CEO: Kumba Iron Ore
‘We are working with Transnet for improvements we need to see from a rail perspective’
NOMPUMELELO Zikalala’s Kumba Iron Ore, in which Anglo American has a 70% stake, endured frustrating production and sales glitches last year. These included heavy rains, some of them unseasonal, and a safety reset at its Kolomela mine in South Africa’s Northern Cape province. Its production may well have recovered from these gremlins had it not been for the year-round underperformance of the state-owned rail and ports operator, Transnet. The legion of problems at Transnet subsidiary Transnet Freight Rail is widely documented.
The upshot for Zikalala was a disappointing adjustment in sales guidance up to 2024. She has sought to remain optimistic on Transnet since her appointment in 2021, commenting in early 2022 that there were signs of improvement amid “increased engagements” with industry. As late as October last year she opted to remain upbeat “because we can only win with Transnet”. Perhaps 2023 will be when Transnet turns the corner.
Zikalala is hoping the lifting of speed restrictions on the Sishen-Saldanha rail line and implementation of weather-related mitigations will contribute in this regard. Transnet is also purchasing additional trains after years of wrangling with the Chinese supplier. That alone could have a massive impact on Transnet’s performance. In the meantime, Zikalala has challenges in Kumba. One major point of focus is the firm’s much-vaunted ultra-high dense media separation plant, known as UHDMS. The project is aimed at cutting dilution significantly. The UHDMS plant should have been implemented last year but the operation requires working in-situ, which has thrown up unforeseen logistical challenges.
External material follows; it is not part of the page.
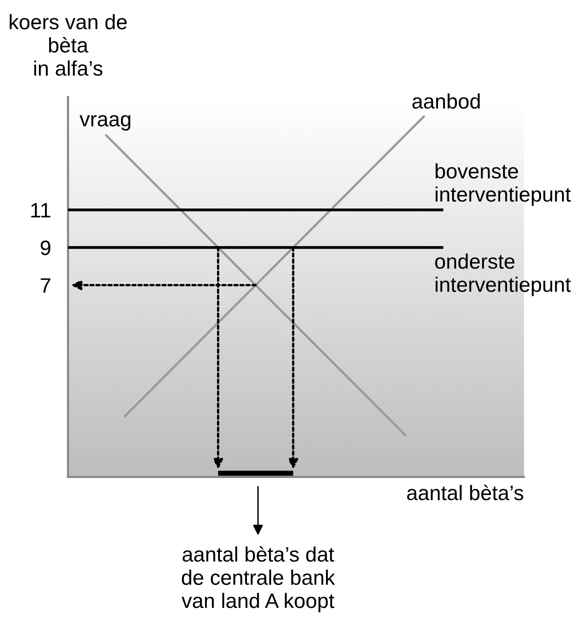 The height and width of the screenshot is (619, 579). Describe the element at coordinates (259, 579) in the screenshot. I see `text: aantal bèta’s dat de centrale bank van land A koopt` at that location.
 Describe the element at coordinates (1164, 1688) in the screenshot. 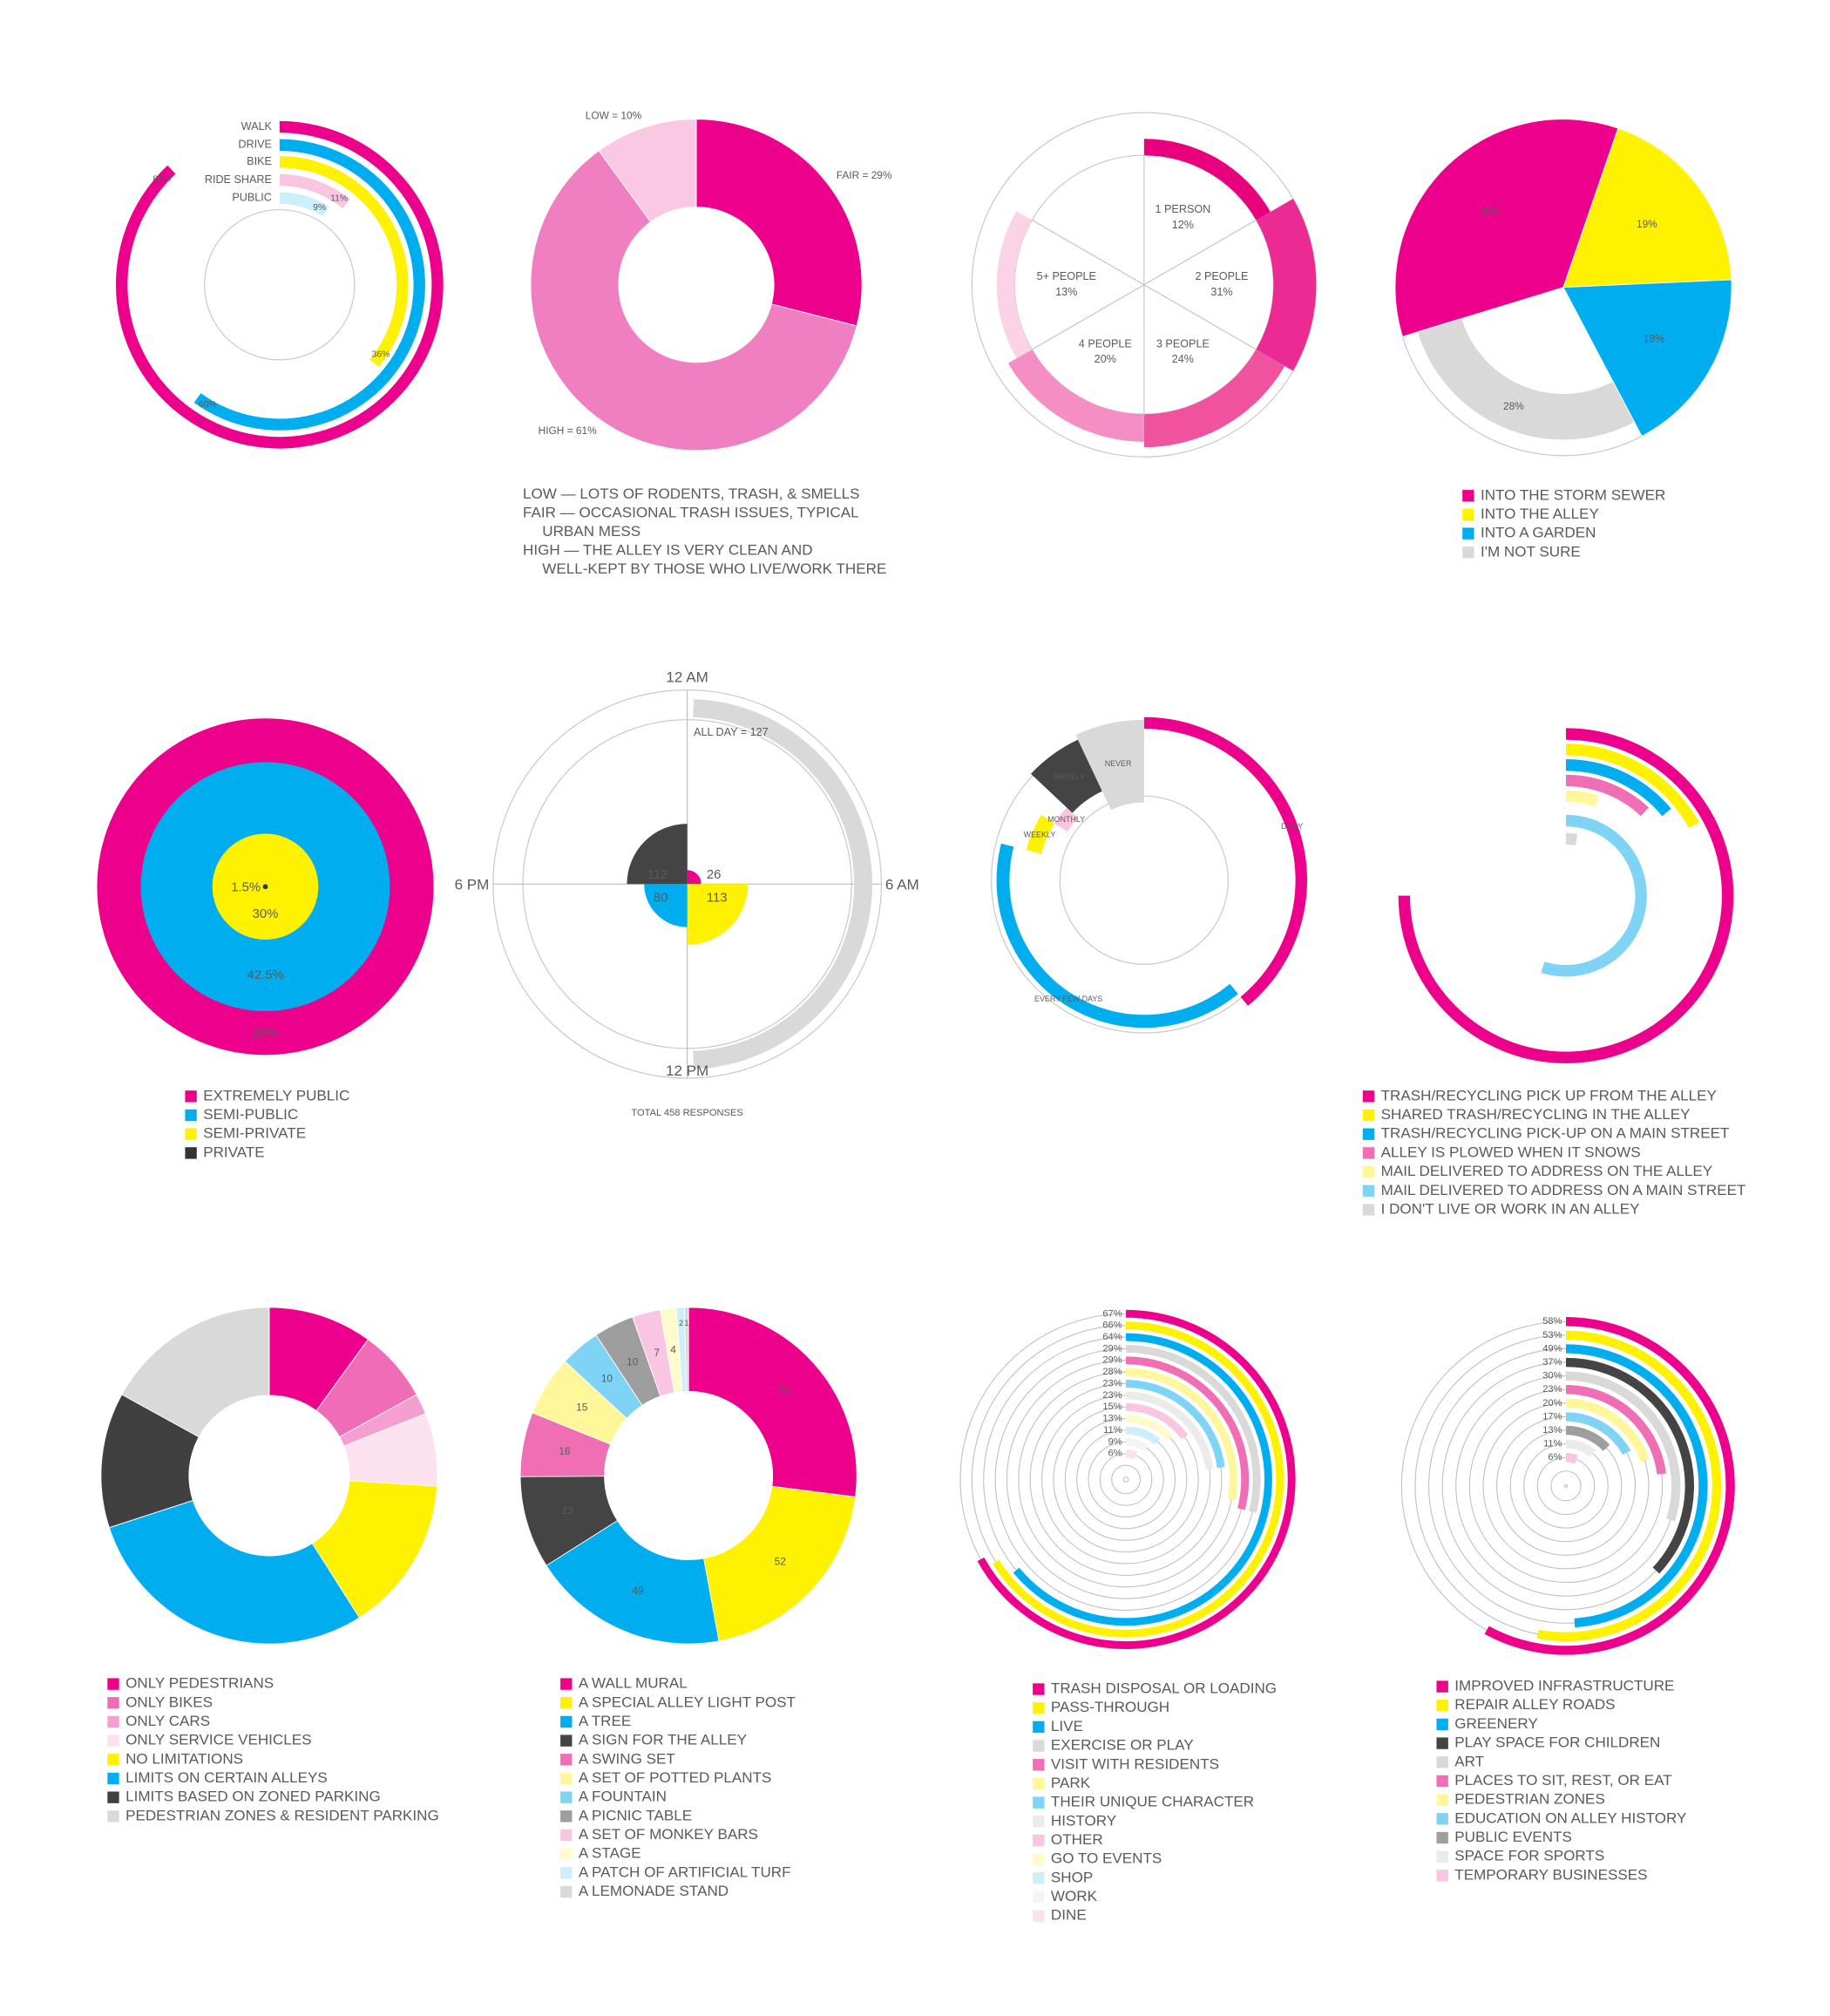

The company’s R3.6bn Kapstevel expansion has also been delayed owing to safety concerns, so Zikalala has a lot on her plate. Other initiatives under way at Kumba include the possible deployment of hydrogen trucks and the construction of a 65MW solar PV plant at the firm’s flagship Sishen mine.
LIFE OF NOMPUMELELO
Zikalala, who holds a BSc in Chemical Engineering from Wits University, has spent the last 21 years of her career at Anglo American. She became GM of De Beers’ Kimberley Mines in 2007 (the group’s first female GM). Ten years later, she became deputy CEO of De Beers Consolidated Mines. She says she is passionate about driving transformation in the South African mining industry and particularly accelerating the involvement of women and youth. She is chair of the Private Sector Forum of the South African National AIDS Council and has previously served as a non-executive director of the Black Management Forum and Mintek.